A stretch of the entries below is to be set down exactly, running from the line with "Open the Bots tab" through the line with "Select the grid", both included, and no other line.

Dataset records
^^^^^^^^
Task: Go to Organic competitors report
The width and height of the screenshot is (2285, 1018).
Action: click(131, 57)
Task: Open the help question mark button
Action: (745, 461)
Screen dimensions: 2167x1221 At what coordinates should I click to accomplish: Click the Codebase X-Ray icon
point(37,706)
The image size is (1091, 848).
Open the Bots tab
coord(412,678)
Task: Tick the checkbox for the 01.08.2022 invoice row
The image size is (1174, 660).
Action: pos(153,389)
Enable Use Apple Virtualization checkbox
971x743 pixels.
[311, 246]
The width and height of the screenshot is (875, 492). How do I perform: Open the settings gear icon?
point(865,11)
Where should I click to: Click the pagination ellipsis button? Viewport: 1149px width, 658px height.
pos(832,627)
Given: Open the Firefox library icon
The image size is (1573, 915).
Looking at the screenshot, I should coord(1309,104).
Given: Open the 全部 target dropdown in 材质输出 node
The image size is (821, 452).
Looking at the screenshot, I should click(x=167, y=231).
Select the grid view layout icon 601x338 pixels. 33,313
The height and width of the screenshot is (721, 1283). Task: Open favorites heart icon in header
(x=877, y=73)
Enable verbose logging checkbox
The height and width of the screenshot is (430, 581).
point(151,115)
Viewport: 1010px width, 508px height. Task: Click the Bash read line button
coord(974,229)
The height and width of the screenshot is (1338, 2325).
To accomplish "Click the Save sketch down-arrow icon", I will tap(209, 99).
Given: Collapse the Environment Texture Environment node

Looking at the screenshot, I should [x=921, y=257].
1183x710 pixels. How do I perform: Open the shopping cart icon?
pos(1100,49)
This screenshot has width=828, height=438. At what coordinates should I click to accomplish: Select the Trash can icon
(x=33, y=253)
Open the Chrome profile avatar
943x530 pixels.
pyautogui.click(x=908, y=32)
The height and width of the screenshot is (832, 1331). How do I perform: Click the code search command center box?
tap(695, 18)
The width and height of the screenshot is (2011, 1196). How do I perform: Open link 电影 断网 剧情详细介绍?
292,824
^^^^^^^^
> **Solution for this problem**
Open the Bots tab
coord(412,678)
Task: Tick the checkbox for the 01.08.2022 invoice row
The image size is (1174, 660).
Action: pos(153,389)
Enable Use Apple Virtualization checkbox
971x743 pixels.
[311, 246]
The width and height of the screenshot is (875, 492). How do I perform: Open the settings gear icon?
point(865,11)
Where should I click to: Click the pagination ellipsis button? Viewport: 1149px width, 658px height.
pos(832,627)
Given: Open the Firefox library icon
The image size is (1573, 915).
Looking at the screenshot, I should coord(1309,104).
Given: Open the 全部 target dropdown in 材质输出 node
The image size is (821, 452).
Looking at the screenshot, I should click(x=167, y=231).
Select the grid view layout icon 601x338 pixels. 33,313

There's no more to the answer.